[Python-Dev] Revamping Python's Numeric Model
Guido van Rossum
guido@python.org
Mon, 06 Nov 2000 17:16:29 -0500
> [Guido]
> > 1/2 yielding 0.5 is innovative? Give me a break. Pascal did this.
> > Algol-60 did this. Fortran does this. And rational numbers are less
> > innovative?
[Tim]
> Small correction: Fortran does not -- 1/2 is 0 in Fortran (same as C99's
> new rules, int div always truncates).
I stand corrected -- the idea is only 40 years old, not 44. :-)
> So far as innovation goes, no choice on the table so far is innovative
> (neither mathematically nor in programming languages), so there's no basis
> for choosing there.
>
> Guido, *why* did ABC use rationals by default? Was that driven by usability
> studies?
I assume that the use of rationals for exact numbers was driven by
usability studies -- like us, the ABC designers were tired of
explaining the vagaries of floating point to novices.

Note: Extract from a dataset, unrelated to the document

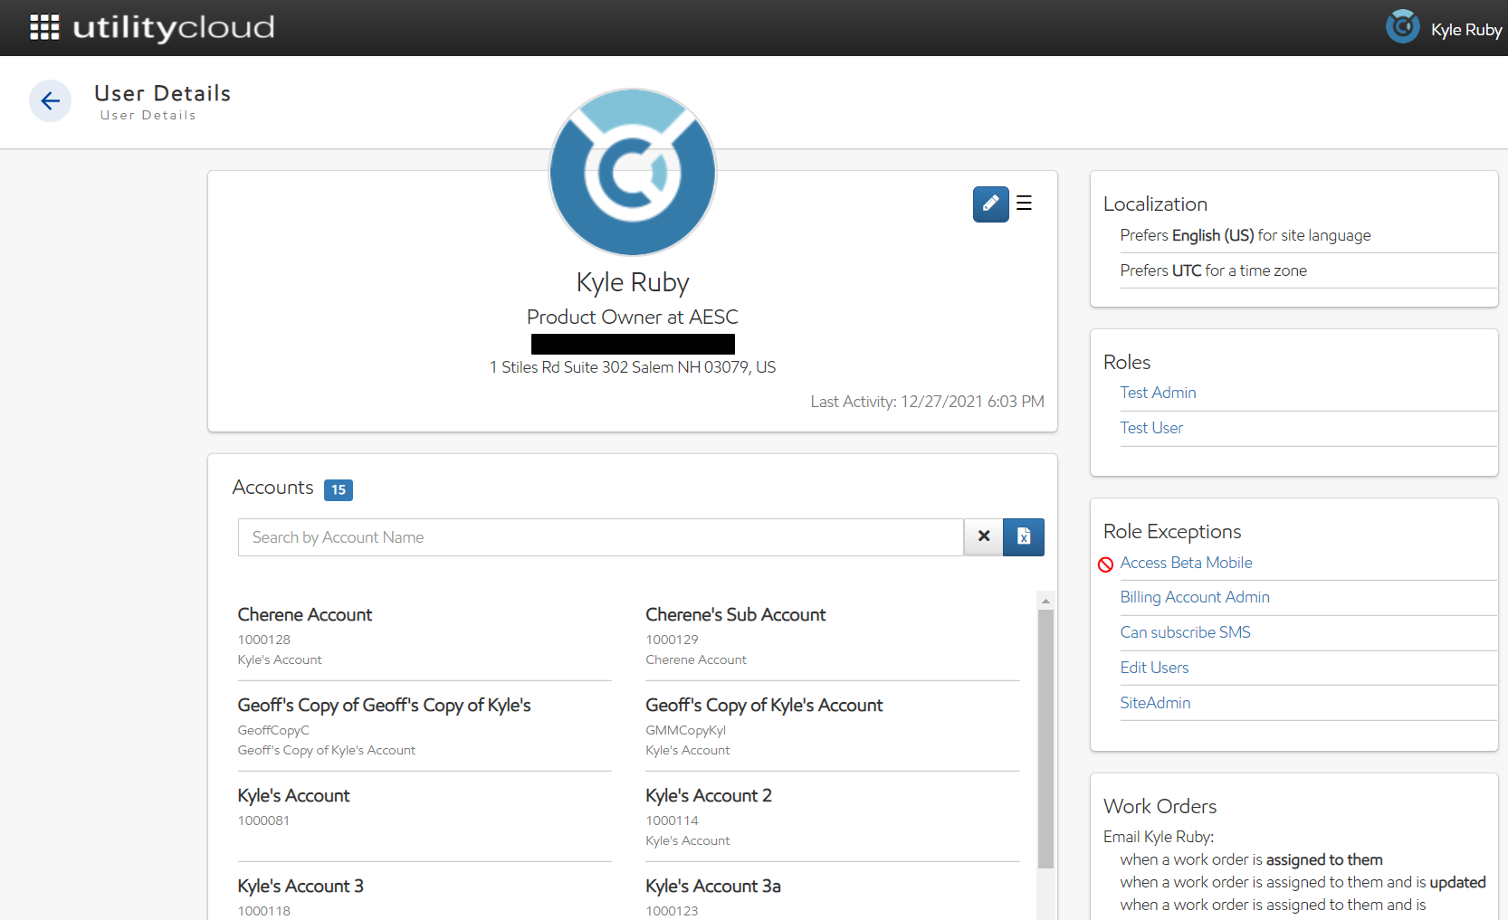This screenshot has width=1508, height=920.
Task: Click the scroll up arrow in accounts list
Action: (x=1045, y=601)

I remember that I pushed for using rationals for 1E1000 and 1E-1000,
probably out of a mistaken sense of consistency. I don't think I'm
responsible for 1.0 being exact -- in "The B Programmer's Handbook"
(CWI, 1985) 1.0 is exact and 1E10 is approximate. In "The ABC
Progammer's Handbook (Prentice Hall, 1990) these are all exact.